With Edith Cheesman, Maynard was the designer of the first postage stamps issued by Iraq (then known as the Kingdom of Iraq under British Administration, as established in 1921), depicting historic Iraqi art and architecture. Her designs were signed "MJM 1921", although the stamps were not issued until 1923. The definitive stamps were denominated in the currency of the Administration, the Indian anna and rupee, and Maynard designed four of them: the 1½A (depicting a winged figure), 2A (a Babylonian wall-sculpture), 3A (ruins of the Kasra arch in Ctesiphon) and 1R (an allegory of the date palm, Phoenix dactylifera) values. (Note: Cheesman designed the 0.5A, 1A, 4A, 6A, 8A, 2R, 5R and 10R stamps.) They were inscribed "IRAQ" and "POSTAGE & REVENUE" in English and Arabic.

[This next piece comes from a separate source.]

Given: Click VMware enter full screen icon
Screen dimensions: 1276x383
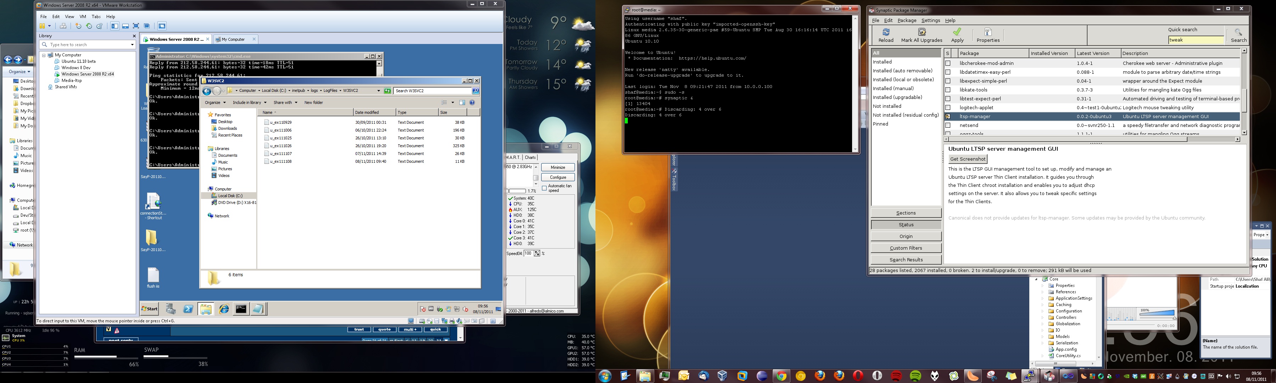Looking at the screenshot, I should [136, 26].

The 1 rupee stamp was withdrawn on 1 June 1927 and replaced by one showing a portrait of King Faisal I, but the rest remained on sale until the introduction of a new set on 17 February 1931 and were still used postally after that.
Both Cheesman and Maynard appear to have been amateur artists.

== Farming career ==

Maynard purchased the 160 acre Horeham Manor Farm (Note: Now known as Horam Manor Farm; see https://horammanorfarm.co.uk/) and its farmhouse, an Elizabethan manor house, at Horam in East Sussex, in 1949, for £12,500. She worked the farm under her maiden name, with her daughter, Susan, attempting to do so despite having limited experience and using hired contractors with no manager to oversee them. The resultant poor farming standards led to multiple interventions by her local County Agricultural Executive Committee, starting in 1950, culminating with the farm being taken into government control in February 1956 through a "dispossession order" under powers conferred by the 1947 Agriculture Act.

In order to allow a tenant to be appointed and to then move in and run the farm, the pair were evicted from the farmhouse in May 1956. This eviction was subsequently the subject of questions in Parliament from several MPs, put to the Minister of Agriculture, Fisheries and Food, Derick Heathcoat-Amory, as well as television coverage. Her High Court case, before the Lord Chief Justice (Lord Goddard), Mr Justice Cassells and Mr Justice Lynskey, attempting to have the dispossession declared illegal, was dismissed on 30 January 1957, and she sold the farm at auction in July that year.

== Personal life ==

Maynard married Colin Campbell Garbett, CIE, a widower, in the Bengal Presidency on 20 January 1919. He was then in the Colonial Civil Service in India and, from 1920 to 1922, worked as Secretary to the High Commissioner of Iraq, then as Deputy Commissioner and later Commissioner.

His appointment in the 1941 Birthday Honours as a Knight Commander of the Most Eminent Order of the Indian Empire entitled her to use the title "Lady". They were later estranged.

Marjorie Maynard, Lady Garbett, died on 23 October 1975.